AS STORYTELLING'S LIFEBLOOD IS COMPASSION, satire feeds off rage. Most Hollywood novels get their sustenance from both, though tend to binge on the latter. There's a great deal to mock, obviously. It may in fact be so obvious, feel free to skip ahead to the next paragraph. But in case you're new to the genre, the Hollywood novel often fashions itself as a reality check against the illusory world of show business, whose woeful denizens scurry after easy fame and fortune. It calls out these poor souls on their materialism and shallowness, their desperate need to appear successful, and of course their faltering grip on virtue.
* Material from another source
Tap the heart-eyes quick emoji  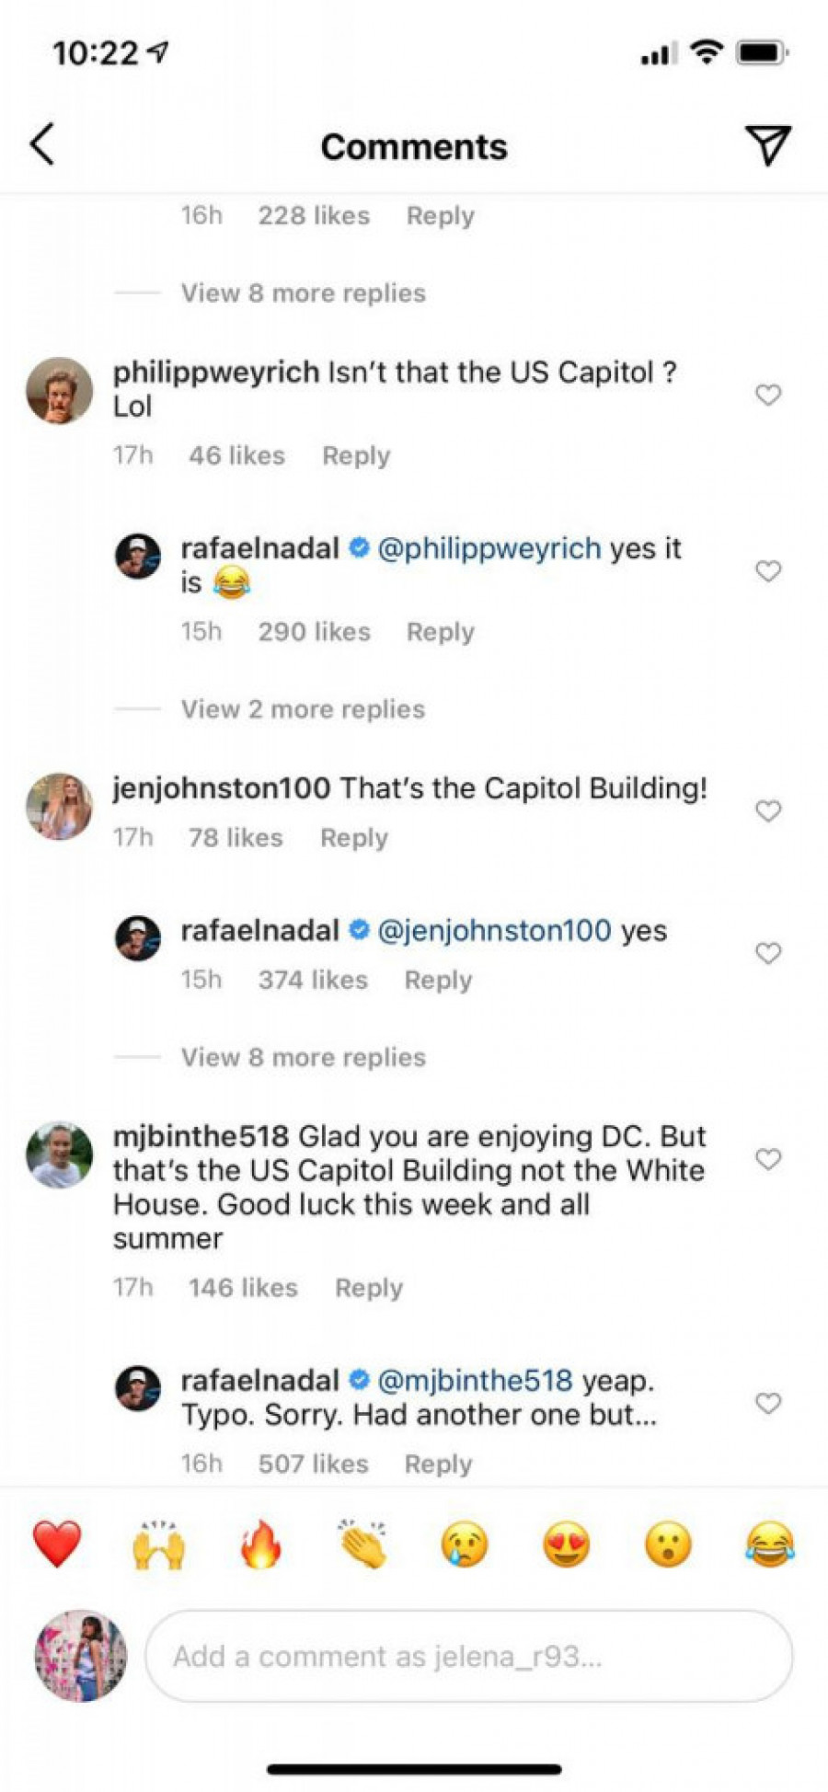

The worship of youth — as well as beauty of a plastic order — ranks high among the town's false idols in need of a good smashing; though really, what's mockable about Hollywood is an exaggerated version of what's mockable about America, just with nicer weather. That actual human suffering flourishes against such a balmy, not to mention glitzy, backdrop provides a facile irony few authors who have ever set foot here can resist.
Of all the tempting targets presented by Hollywood, most deserving of satiric rage remains the exploitative nature of the place. How quickly and in what manner will each new protagonist, often just arrived from the East or Midwest, become abused and degraded before abusing and degrading others? To read about all this can be edifying, but the pleasures — rueful chuckles and knowing winces, typically — are dark ones, not to mention kind of elitist, since satire entails a distant, critical perspective. From the anthropological obsessions of Budd Schulberg'sWhat Makes Sammy Run? (1941) to the balls-out insanity of Gore Vidal's Myra Breckinridge (1968), the Hollywood novel invites our awareness of its author, sniping from the palm trees.
Mona Simpson's My Hollywood — "at turns satirical and heartbreaking," according to its jacket copy — provides a welcome expansion of the genre, and to some extent even a departure, which its title seeks to emphasize right from the get-go. "My" in this case refers to a narrator outside the Hollywood mainstream, actually two alternating narrators, neither of whom work in the entertainment industry. Nonetheless, they are both supported and victimized by it, situating My Hollywood very much as a novel about the town's heartless exploitation of those who would dare seek their happiness here.